O Alzheimer vai consumir cada vez mais esforços e vidas. A perspectiva de envelhecimento da população pode levar o total de vítimas a quase quadruplicar até 2050. É difícil distinguir seus sintomas do processo natural de envelhecimento do cérebro. E pior: ainda não se sabe exatamente o que causa a doença. As pesquisas atuais também investem em técnicas de imagem e na identificação de marcadores, determinados danos ao cérebro que possam servir de alerta antecipado tanto quanto possível para o início do mal (e de como ele evolui). Os antioquienses são preciosos para a compreensão desses mecanismos porque já se sabe que cairão doentes. Serão medicados 15 anos antes do surgimento esperado dos sintomas. “É um estudo de grande importância”, afirma Sonia Brucki, da Academia Brasileira de Neurologia. Peter J. Whitehouse, neurologista da Universidade Case Western Reserve, porém, é mais cético. “Não está claro se os remédios que funcionarem para os voluntários vão servir para o Alzheimer tardio ou se as drogas serão eficientes se ministradas mais cedo.”
Ainda que os resultados da pesquisa demorem muito a aparecer, ela já tem consequências. “Aqui em Angostura há quem tenha vergonha de ter um parente com Alzheimer. Isso é a primeira coisa que temos de mudar. Não sabemos quando poderá ser alguém da nossa família”, disse o conselheiro Albeiro Agudelo naquela sexta-feira de novembro. A cidade tem muito o que lembrar. Para o próprio bem.
Inimigo desconhecido
Um contingente assustador de pessoas no mundo tem demência e nunca recebeu diagnóstico ou tratamento. Isso pode significar até 90% dos doentes em países menos desenvolvidos e 36 milhões de pessoas no total.
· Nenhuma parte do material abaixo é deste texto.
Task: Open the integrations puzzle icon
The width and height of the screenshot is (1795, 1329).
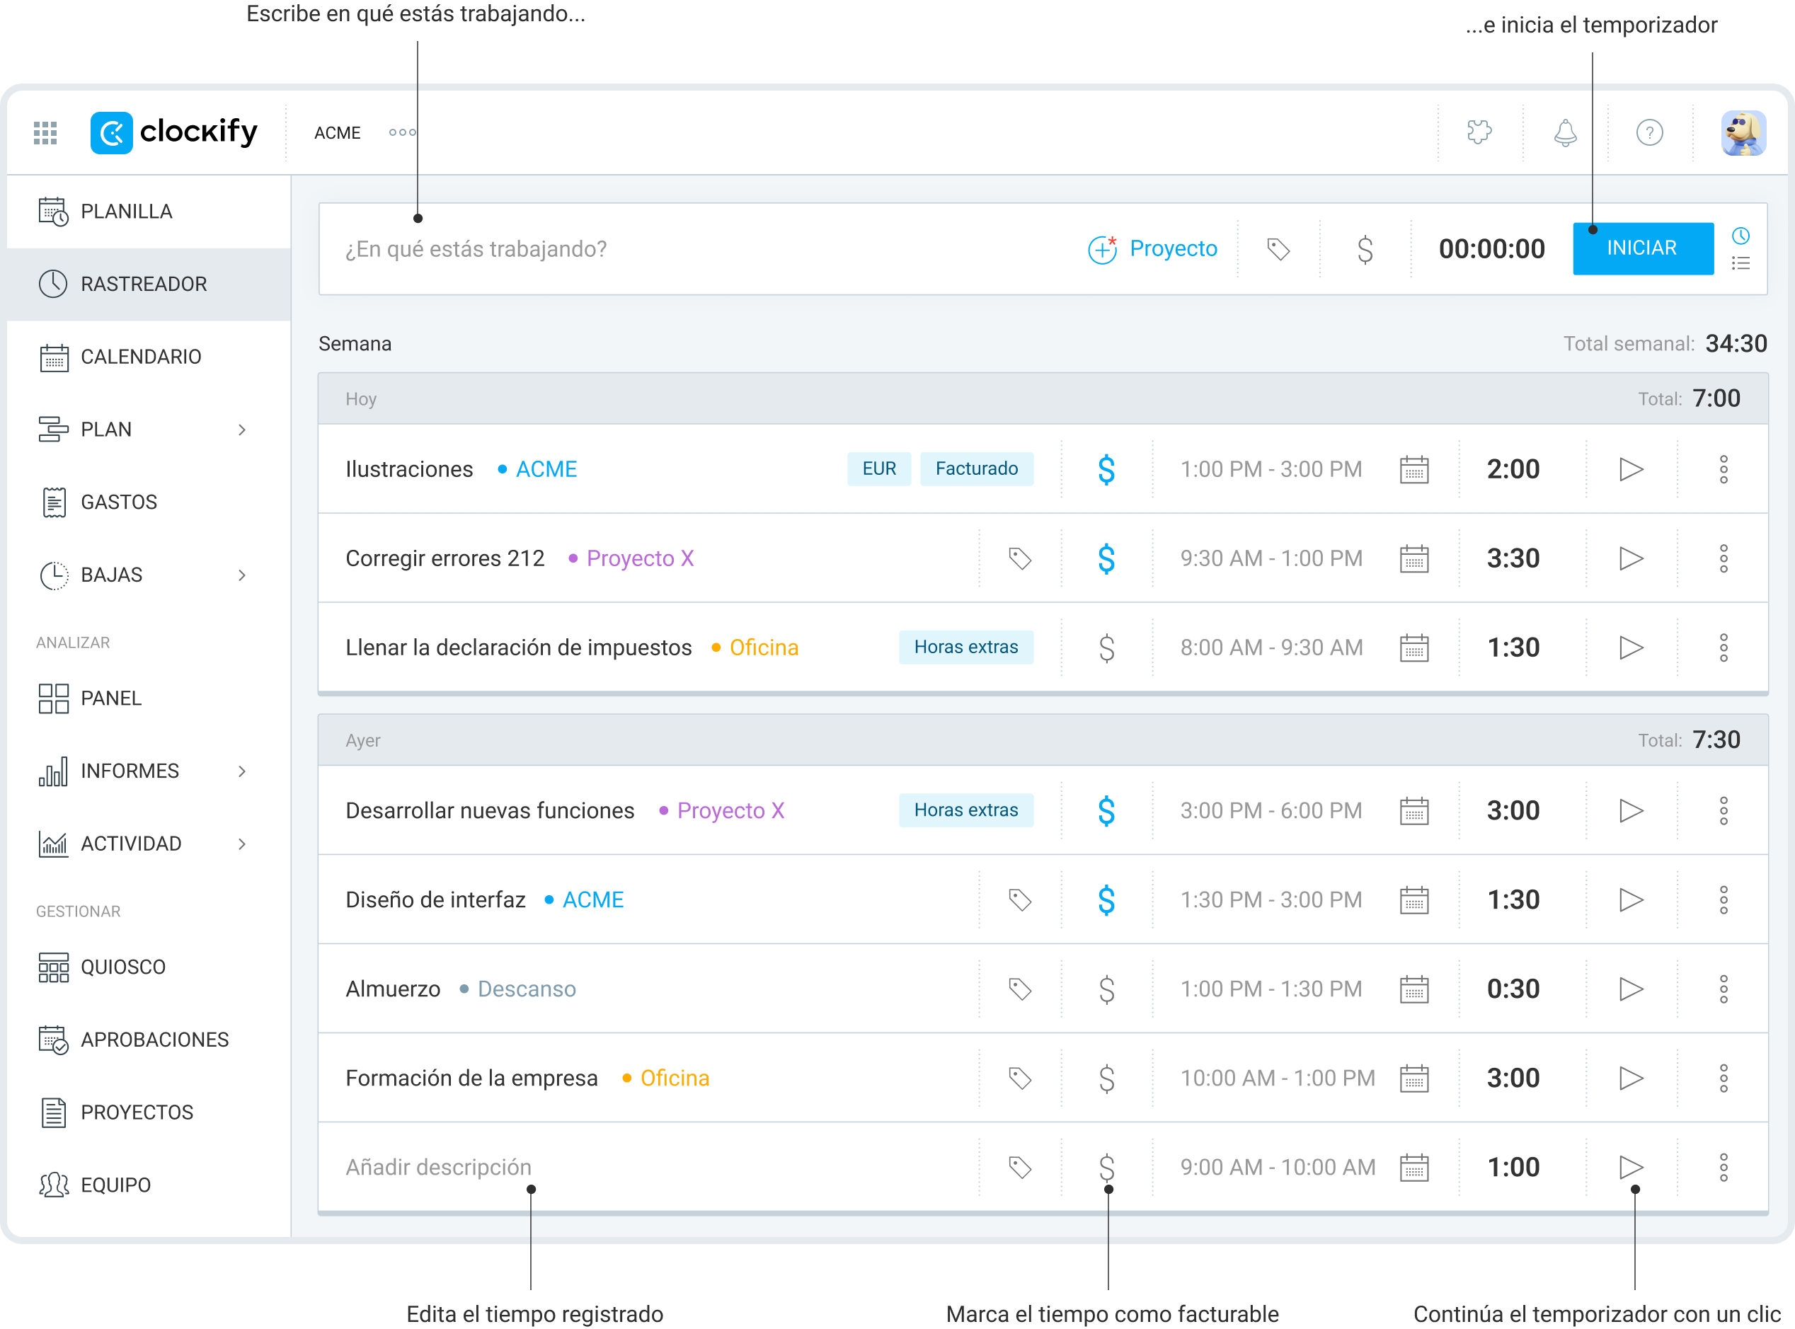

Para a Associação Mundial de Alzheimer, este é hoje o maior desafio a ser enfrentado. Para quem tem Alzheimer, a demência mais comum, faz toda a diferença. Após os primeiros sintomas, a sobrevida média é de 8 a 14 anos. A degeneração do cérebro é progressiva e irreverssível. E ninguém até hoje foi capaz de explicá-la. Apesar de tanta ignorância, o que se sabe é mal aproveitado na prática clínica, sustenta o neurologista Cicero Galli Coimbra, professor da Unifesp. “Numa das pesquisas mais longas da história da medicina, George Vaillant, na Universidade de Harvard, demonstrou que o estilo de vida, o estresse e a depressão aumentam muito a chance de a pessoa desenvolver Alzheimer”, afirma Coimbra. Tudo isso interfere na formação de novos neurônios, diz, antes de defender o foco na prevenção. “A abordagem generalizada é na busca de uma droga salvadora. Já sabemos que a vitamina D controla 229 funções das células cerebrais, mas poucos médicos dão atenção a isso: na cidade de São Paulo, no inverno, 77% da população apresenta déficit de vitamina D.”